I have written a function which will return several dictionaries. For example:
def func()
return c # <---- nested dictionary
if __name__ == "__main__":
ans = func()
print ans
If I print the ans:
{u'ok': 1.0, u'result': [{u'price': 129.7, u'_id': datetime.datetime(2015, 2, 23, 9, 32)}, {u'price': 129.78, u'_id': datetime.datetime(2015, 2, 23, 9, 33)},
print ans.get('_id')
If I print this, the result is None. How can I get _id
?
You could use a list comprehension.
In [19]: ans = {u'ok': 1.0, u'result': [{u'price': 129.7, u'_id': datetime.datetime(2015, 2, 23, 9, 32)}, {u'price': 129.78, u'_id': datetime.datetime(2015, 2, 23, 9, 33)}]}
In [24]: [i['_id'] for i in ans['result']]
Out[24]: [datetime.datetime(2015, 2, 23, 9, 32), datetime.datetime(2015, 2, 23, 9, 33)]
In [25]: [i.get('_id') for i in ans['result']]
Out[25]: [datetime.datetime(2015, 2, 23, 9, 32), datetime.datetime(2015, 2, 23, 9, 33)]
for i in ans['result']:
print i['_id']
From looking at your trace it seems that c is a dictionary containing various other dictionary.
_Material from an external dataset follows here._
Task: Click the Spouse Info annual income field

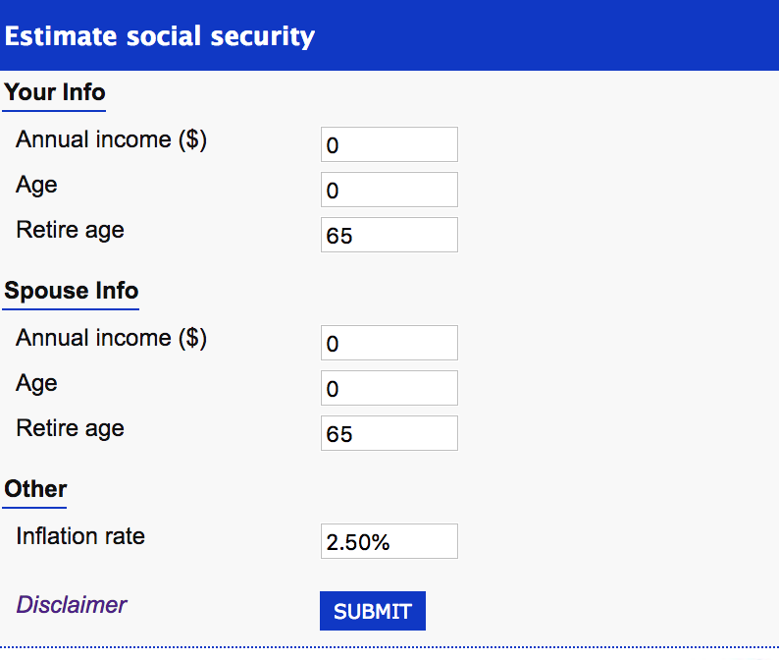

print ans["result"][0]["_id"]
Should return the value you want.
func()
is actually returning a nested dictionary . Look closely at what your print is telling you. So ans = func()
is a nested dictionary:
{u'ok': 1.0, u'result': [{u'price': 129.7, u'_id': datetime.datetime(2015, 2, 23, 9, 32)}, {u'price': 129.78, u'_id': datetime.datetime(2015, 2, 23, 9, 33)},
Hence ans['result'] is itself another dict, or apparently a list containing a dict.